> **What is being asked**
Copy out the line that contains "Instruction: Expand options" and the lines after it through the final one in the entries below, exactly, with no other lines.

Segment Start: Data

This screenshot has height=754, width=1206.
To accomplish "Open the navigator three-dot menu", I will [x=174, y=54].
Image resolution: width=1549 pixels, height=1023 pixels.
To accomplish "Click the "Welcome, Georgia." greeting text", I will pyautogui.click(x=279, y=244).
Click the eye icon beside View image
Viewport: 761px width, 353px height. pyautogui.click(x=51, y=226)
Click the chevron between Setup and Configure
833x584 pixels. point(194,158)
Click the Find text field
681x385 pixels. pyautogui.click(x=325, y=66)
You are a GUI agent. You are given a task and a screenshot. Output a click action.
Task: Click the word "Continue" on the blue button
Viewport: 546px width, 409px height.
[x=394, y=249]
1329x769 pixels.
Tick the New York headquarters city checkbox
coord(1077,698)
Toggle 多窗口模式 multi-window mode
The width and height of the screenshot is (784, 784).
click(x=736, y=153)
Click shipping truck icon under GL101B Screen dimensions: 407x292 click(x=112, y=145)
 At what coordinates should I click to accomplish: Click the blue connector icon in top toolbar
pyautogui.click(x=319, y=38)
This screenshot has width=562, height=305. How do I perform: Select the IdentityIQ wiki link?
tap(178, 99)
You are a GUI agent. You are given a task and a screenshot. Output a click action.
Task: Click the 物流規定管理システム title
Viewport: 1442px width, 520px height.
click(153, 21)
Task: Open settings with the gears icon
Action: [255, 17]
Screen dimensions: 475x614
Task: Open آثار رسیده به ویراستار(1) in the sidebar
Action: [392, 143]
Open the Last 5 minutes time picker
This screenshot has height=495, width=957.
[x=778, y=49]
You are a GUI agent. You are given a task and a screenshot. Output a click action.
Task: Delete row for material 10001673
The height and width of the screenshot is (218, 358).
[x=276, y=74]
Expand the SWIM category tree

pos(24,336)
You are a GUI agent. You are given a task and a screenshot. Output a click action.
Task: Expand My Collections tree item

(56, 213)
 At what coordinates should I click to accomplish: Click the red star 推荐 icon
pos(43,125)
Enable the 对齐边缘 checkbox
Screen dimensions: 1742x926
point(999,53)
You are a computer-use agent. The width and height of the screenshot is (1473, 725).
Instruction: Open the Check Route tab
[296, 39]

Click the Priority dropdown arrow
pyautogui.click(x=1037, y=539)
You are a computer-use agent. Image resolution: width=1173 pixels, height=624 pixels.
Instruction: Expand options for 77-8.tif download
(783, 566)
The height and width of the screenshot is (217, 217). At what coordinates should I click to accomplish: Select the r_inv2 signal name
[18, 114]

Segment End: Data

> **Result below**
Instruction: Expand options for 77-8.tif download
(783, 566)
The height and width of the screenshot is (217, 217). At what coordinates should I click to accomplish: Select the r_inv2 signal name
[18, 114]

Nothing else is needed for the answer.